## WHAT YOU WILL DO
Using the listing below, copy exactly the lines from the one containing "Where should I click to: Send" to the one containing "The width and height of the screenshot is (697, 477).", both lines included, and no others.

## SUPPLIED DATA
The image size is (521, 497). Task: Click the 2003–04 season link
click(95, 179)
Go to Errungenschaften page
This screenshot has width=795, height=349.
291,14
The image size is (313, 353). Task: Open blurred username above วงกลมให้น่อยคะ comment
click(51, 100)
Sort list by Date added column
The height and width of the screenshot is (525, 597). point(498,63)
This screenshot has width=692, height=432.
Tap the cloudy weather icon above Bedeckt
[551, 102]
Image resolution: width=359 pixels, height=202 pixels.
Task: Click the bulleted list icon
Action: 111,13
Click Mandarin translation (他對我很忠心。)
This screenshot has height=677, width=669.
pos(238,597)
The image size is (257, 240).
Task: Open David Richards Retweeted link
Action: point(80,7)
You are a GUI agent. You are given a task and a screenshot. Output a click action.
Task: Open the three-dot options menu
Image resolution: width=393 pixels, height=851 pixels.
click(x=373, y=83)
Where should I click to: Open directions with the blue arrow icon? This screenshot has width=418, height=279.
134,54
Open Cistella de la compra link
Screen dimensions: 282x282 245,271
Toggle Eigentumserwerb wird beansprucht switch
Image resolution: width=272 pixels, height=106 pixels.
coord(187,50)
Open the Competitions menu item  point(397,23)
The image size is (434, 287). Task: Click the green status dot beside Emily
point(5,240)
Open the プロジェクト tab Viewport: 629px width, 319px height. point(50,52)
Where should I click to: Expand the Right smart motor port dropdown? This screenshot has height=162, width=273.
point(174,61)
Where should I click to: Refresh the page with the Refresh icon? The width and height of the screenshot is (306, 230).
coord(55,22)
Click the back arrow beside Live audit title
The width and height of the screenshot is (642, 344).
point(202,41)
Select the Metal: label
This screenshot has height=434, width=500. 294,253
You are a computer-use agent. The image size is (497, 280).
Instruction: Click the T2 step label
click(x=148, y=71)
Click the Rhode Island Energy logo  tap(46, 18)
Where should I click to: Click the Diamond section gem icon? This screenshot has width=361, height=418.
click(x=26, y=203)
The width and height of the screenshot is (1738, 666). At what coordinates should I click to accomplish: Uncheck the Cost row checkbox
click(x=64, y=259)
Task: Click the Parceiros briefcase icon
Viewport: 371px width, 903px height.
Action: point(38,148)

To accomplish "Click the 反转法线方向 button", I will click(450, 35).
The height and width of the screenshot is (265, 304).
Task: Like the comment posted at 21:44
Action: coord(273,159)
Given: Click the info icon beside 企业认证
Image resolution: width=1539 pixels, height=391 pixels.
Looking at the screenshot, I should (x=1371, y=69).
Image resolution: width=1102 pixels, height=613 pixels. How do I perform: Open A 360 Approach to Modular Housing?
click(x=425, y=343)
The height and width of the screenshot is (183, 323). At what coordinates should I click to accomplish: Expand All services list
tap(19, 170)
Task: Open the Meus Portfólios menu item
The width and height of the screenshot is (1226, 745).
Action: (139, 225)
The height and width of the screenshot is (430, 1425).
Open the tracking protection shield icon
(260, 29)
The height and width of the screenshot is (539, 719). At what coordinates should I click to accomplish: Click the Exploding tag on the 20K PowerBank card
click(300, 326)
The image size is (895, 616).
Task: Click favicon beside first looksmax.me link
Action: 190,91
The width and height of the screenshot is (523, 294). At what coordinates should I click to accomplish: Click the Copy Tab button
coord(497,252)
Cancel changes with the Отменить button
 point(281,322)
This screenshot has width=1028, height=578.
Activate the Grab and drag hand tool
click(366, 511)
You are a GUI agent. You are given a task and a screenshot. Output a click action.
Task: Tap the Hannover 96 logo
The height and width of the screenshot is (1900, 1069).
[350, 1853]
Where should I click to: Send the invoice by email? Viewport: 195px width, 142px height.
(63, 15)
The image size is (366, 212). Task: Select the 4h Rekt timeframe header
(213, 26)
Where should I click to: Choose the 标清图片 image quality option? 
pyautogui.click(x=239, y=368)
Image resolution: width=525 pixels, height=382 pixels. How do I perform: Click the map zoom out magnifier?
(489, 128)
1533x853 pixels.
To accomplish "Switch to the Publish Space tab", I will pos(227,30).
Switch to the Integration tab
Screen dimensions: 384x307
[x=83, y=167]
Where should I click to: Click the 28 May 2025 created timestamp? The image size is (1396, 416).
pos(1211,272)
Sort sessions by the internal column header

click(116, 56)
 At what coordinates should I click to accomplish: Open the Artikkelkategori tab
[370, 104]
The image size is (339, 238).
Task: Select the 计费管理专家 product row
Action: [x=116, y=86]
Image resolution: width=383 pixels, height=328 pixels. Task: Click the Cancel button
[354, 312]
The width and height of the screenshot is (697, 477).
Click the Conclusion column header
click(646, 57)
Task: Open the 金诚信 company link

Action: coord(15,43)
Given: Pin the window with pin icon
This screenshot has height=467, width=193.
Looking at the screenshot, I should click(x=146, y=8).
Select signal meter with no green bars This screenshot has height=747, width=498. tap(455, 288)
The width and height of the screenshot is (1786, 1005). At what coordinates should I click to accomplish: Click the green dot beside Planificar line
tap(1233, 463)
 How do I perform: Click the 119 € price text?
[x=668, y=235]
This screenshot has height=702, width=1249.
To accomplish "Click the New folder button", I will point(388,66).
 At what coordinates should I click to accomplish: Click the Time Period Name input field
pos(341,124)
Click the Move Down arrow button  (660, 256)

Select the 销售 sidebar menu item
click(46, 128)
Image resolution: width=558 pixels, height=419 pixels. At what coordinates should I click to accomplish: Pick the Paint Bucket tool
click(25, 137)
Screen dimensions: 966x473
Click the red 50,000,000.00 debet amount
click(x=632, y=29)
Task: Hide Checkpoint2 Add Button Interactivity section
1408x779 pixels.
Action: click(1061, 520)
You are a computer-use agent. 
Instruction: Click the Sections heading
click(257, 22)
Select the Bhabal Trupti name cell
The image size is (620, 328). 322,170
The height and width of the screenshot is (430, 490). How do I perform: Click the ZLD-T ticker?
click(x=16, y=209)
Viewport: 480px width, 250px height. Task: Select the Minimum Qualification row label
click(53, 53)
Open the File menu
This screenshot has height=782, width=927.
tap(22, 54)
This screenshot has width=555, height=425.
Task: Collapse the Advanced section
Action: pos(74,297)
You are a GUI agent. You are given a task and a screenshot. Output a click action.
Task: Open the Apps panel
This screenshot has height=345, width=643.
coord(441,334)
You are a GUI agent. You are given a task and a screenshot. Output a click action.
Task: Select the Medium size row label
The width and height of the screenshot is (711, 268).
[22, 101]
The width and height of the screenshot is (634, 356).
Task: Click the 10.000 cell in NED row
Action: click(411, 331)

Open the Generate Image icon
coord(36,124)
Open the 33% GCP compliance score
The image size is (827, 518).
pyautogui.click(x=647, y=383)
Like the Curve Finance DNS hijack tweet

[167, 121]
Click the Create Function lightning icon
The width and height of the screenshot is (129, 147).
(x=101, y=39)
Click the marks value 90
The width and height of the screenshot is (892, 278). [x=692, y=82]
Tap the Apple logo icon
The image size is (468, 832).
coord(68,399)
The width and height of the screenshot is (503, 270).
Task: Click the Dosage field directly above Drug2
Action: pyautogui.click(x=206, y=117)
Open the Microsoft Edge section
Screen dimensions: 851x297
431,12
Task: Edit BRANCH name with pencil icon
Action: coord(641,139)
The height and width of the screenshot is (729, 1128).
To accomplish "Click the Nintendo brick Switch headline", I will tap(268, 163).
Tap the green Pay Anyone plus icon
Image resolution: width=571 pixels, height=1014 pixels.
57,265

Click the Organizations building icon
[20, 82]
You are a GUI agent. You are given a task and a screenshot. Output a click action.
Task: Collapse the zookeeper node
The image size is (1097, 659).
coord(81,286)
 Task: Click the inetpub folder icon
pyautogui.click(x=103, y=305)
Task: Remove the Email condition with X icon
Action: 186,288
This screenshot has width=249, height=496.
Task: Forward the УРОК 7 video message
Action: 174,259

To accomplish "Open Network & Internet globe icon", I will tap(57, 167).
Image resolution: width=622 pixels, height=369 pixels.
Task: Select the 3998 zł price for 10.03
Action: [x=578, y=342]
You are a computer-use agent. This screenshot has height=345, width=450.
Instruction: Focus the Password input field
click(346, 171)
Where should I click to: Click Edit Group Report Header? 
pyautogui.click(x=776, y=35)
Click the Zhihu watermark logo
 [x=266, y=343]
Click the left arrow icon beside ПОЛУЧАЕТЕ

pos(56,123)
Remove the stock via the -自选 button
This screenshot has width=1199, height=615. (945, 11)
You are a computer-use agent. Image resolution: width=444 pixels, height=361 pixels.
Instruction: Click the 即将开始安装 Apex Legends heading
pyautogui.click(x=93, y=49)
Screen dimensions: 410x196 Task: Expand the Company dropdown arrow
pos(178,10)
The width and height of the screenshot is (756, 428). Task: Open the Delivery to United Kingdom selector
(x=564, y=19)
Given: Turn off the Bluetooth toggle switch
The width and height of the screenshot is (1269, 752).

## SOLUTION FOR THIS EXERCISE
Where should I click to: Send the invoice by email? Viewport: 195px width, 142px height.
(63, 15)
The image size is (366, 212). Task: Select the 4h Rekt timeframe header
(213, 26)
Where should I click to: Choose the 标清图片 image quality option? 
pyautogui.click(x=239, y=368)
Image resolution: width=525 pixels, height=382 pixels. How do I perform: Click the map zoom out magnifier?
(489, 128)
1533x853 pixels.
To accomplish "Switch to the Publish Space tab", I will pos(227,30).
Switch to the Integration tab
Screen dimensions: 384x307
[x=83, y=167]
Where should I click to: Click the 28 May 2025 created timestamp? The image size is (1396, 416).
pos(1211,272)
Sort sessions by the internal column header

click(116, 56)
 At what coordinates should I click to accomplish: Open the Artikkelkategori tab
[370, 104]
The image size is (339, 238).
Task: Select the 计费管理专家 product row
Action: [x=116, y=86]
Image resolution: width=383 pixels, height=328 pixels. Task: Click the Cancel button
[354, 312]
The width and height of the screenshot is (697, 477).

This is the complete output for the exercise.